Matt Doherty may be McCarthy’s right-side man for Ireland

Wolves player is set to start against Gibraltar while Rovers' Jack Byrne has impressed

Matt Doherty in action during the Republic of Ireland training session in Abbotstown. Photograph: Morgan Treacy/Inpho

Matt Doherty in action during the Republic of Ireland training session in Abbotstown. Photograph: Morgan Treacy/Inpho

 

Matt Doherty looks set to get an opportunity to nail down a regular starting spot with Ireland over the coming week, with Mick McCarthy strongly hinting on Monday in Abbotstown that the 27-year-old will play on the right side of his midfield against Gibraltar this weekend.

Accommodating Doherty has been an issue for some time because his preferred position, right back, is occupied by team captain Séamus Coleman. Coleman has also generally been Ireland’s best player in recent times, certainly in terms of the consistently strong performances he delivered on the international stage, until he suffered a broken leg in the World Cup qualifier against Wales two years ago this month.

While Coleman was out injured, Martin O’Neill routinely preferred Cyrus Christie to the Wolves’ wing-back, and it was only last year that Doherty finally forced his way into the starting 11. His club form this season, though, has made his case for a regular place in the team simply unanswerable.

Left-back is also an option for the Dubliner, but he has thrived against some very good Premier League sides pushing forward down the right flank for Wolves this year. With Enda Stevens doing well at Sheffield United, McCarthy seems to see the more advanced role as the most obvious way of accommodating both him and Coleman in the same side.

“Matt Doherty could play there,” he said when asked about the position and the players who might fill it in training on Monday. “He could. Robbie Brady could play there but he’s not been playing many minutes, only played 12 minutes at the weekend, and the week before it was a similar amount. But yeah, the Doc comes into consideration, I think, for that position.”

Ongoing process

McCarthy’s team selection is bound to be something of an ongoing process after the loss of Alan Browne and Callum O’Dowda, both of whom would have been firmly in contention to feature, and though Jack Byrne has come from nowhere to make the final squad, the manager admits to having liked what he has seen over the past few days; liked it a lot.

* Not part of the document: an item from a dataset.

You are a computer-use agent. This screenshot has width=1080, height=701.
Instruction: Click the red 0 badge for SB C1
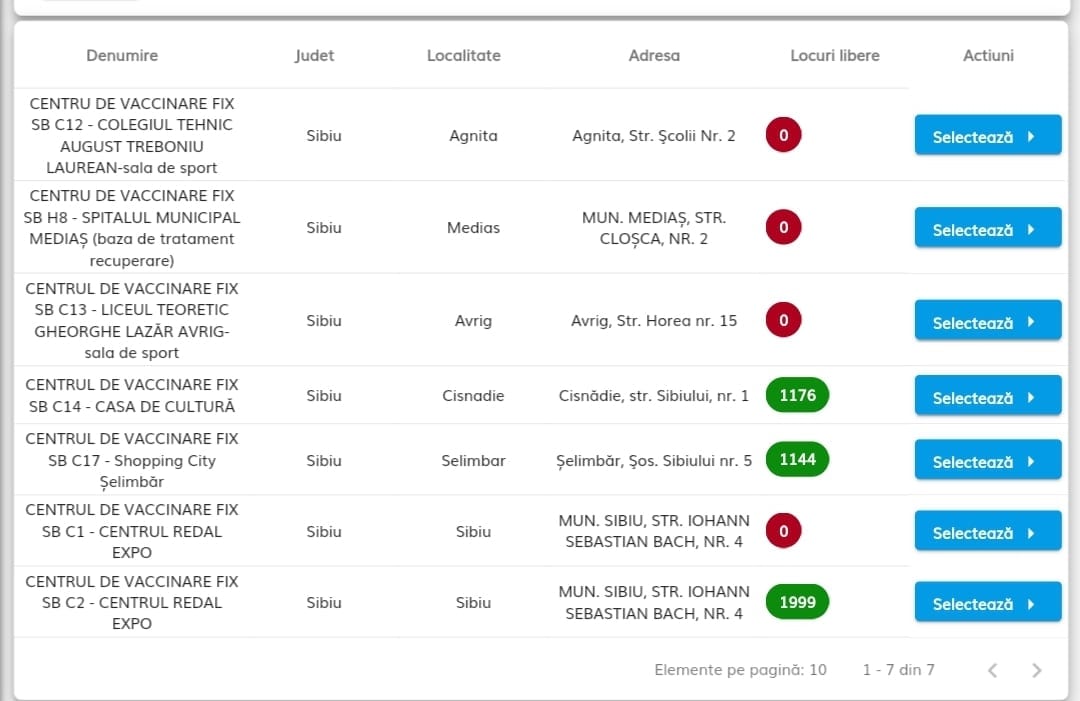(783, 531)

I could have gone the same old, same old, I could have gone back to someone who’s been in the squad and brought him in

“Normally, when someone comes in when there’s been a 30-odd man squad but he’s not been in it, you’d think he’s somewhat down the pecking order. But just looking at him today, technically he’s very good. I had a chat with him and he’s buzzing, he loves being in. And he doesn’t look out of place so we’ll see in training. I’m not discounting him.

“I could have gone the same old, same old, I could have gone back to someone who’s been in the squad and brought him in. But I wanted to have a look at him. I thought he was excellent [on Friday night for Shamrock Rovers] and he deserves to be here, he looks a good player.

“I think he started on the right [against Sligo Rovers] but was never there; he flits around, gets on the ball . . . he’s one of them that likes the ball all the time. His passing range was great. Robbie [Keane] had said that before and I knew it because he’s been about a bit. Why he’s not settled at any club before is beyond me. He’s very, very talented and he looks like he’s got the bit between his teeth, I think.”

Getting in against Gibraltar would be yet another remarkable twist in the already eventful story of Doherty’s still-short career, but the goal he scored on Friday – along with the two he helped to set up for others – will certainly have helped his case.

Tempting fate

McCarthy will not want to be seen to be tempting fate but his involvement at some stage would, on the face of it, be less of a risk against Gibraltar, and the manager admits that he is less well fixed in the goalscoring department than he had hoped to be.

I’m not getting wrapped up in getting a glut of goals because they will make it very, very difficult

“I was talking [last week] about all the positivity, about Callum O’Dowda who was scoring, how Ronan Curtis had got eight and Alan Browne had 12, and now none of them are fit,” he said with a a slightly ironic laugh. “But Didsy [David McGoldrick] has been scoring, Sean [Maguire, who sat out training on Monday but should be involved from Tuesday] has been scoring.

“I’m not getting wrapped up in getting a glut of goals because they will make it very, very difficult. We just have to go and win that game. It would be really nice if we did [score a few] but if we come away with three points I’ll be very happy.”

Asked if he is concerned by the widespread expectation that he can spark an immediate improvement after what was a truly dismal 2018, McCarthy flashes his most McCarthyesque of grins.

“I’ve never been in a job where I’ve thought, ‘this is easy, it’s a piece of cake, this,’” he said. “Like the Millwall fans weren’t bothered if they win or lose or the Sunderland fans or Wolves . . . Everybody wants success and I’d like to deliver a bit of it.”